Las Vegas Sun

April 25, 2024

Zoo snarled in fiscal tangles

Federal complaints about animal care aren't the only difficulties the Southern Nevada Zoological Park is facing.

The city of Las Vegas has sued the zoo -- or more specifically, the corporation owned by Dingle that leases the site to the zoo -- because it stopped making payments on a $157,000 loan in November 1993.

In addition, the suit charges, Dingle's firm never signed over deeds of trust for security on the loan as promised in a 1992 loan modification agreement with the city.

Dingle said he is taking care of the deed transfers, that he now has the cash flow to begin making payments and that he expects the suit to be resolved soon.

Dingle's critics, however, also note that as a condition for receiving the original loan in 1989, the zoo director promised to create 12 new, permanent full-time jobs.

That, everyone agrees, never happened.

Dingle's corporation, the Southern Nevada Zoological Park Inc., originally obtained the loan from the city under a Community Development Block Grant program.
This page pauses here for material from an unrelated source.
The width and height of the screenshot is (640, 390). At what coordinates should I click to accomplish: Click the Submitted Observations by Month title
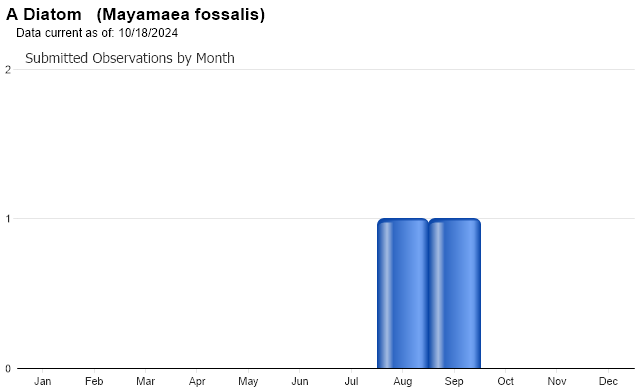pos(130,58)
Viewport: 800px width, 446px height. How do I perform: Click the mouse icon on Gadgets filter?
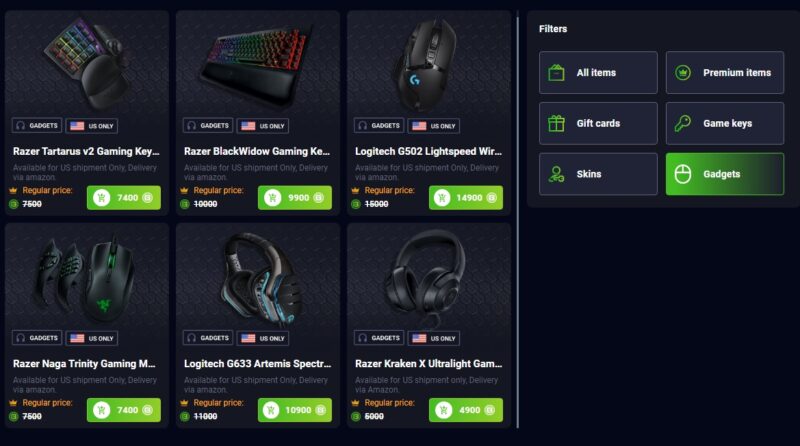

During the 1980s cities began using the block grants, which had been traditionally used for housing, to promote job creation, said Richard Welch, a former city employee who administered the loan.

Whatever the reasoning, said Welch, who became director of the city's Economic Development Department shortly after the loan was granted, it didn't work.

"Maybe the council wanted to help the zoo," he said, "so they tried to put a square peg in a round hole."

Dingle succeeded in creating a few part-time jobs, Welch said, but they didn't last. The department would periodically write Dingle letters about not creating the jobs, Welch said, but the money was not there.

"It's really a sad story," Welch said. "He was trying to do his best. Obviously he got some bad advice."

In fact, the loan became a problem almost immediately.

While Dingle's corporation was to have made monthly payments of $1,584, the suit states he paid off only $3,675 before he requested a renegotiation of the loan.

The city eventually agreed to waive the 8 percent interest and lower the payments to $600 a month. But even that turned out to be too much.

The problem, Dingle says, is that the nonprofit Nevada Zoological Foundation, which runs the zoo, never had the money to pay "anywhere near the full lease payments."

That rent, he said, comes to $21,710 a month for the four parcels totaling about 4 acres under and around the zoo.

As a result, he said, the zoo is not only in arrears on the loan, but is losing its 1 1/2-acre parking lot to foreclosure.

"We haven't made a mortgage payment in two years," he said.

Dingle said he was trying to sell the parking lot to get out from under that payment when the city filed suit.

The city, he said, apparently misunderstood his intent.

As for the CDBG loan, Dingle said, he was told years ago not to worry about it.

"They told me I was the only one who ever made a payment on one."

Dingle also called the loan's job-creation requirements "unrealistic," but he predicted those positions eventually will be created as the zoo grows.

Everything, he said, is in the process of being worked out.

"I'm confident the matter will be dropped and we will begin making payments shortly."

Deputy City Attorney Steve Jones was more cautious, but confirmed negotiations were in progress.

"The city wants the money that's due it, obviously," Jones said. "But we don't want to run the zoo out of business in collecting."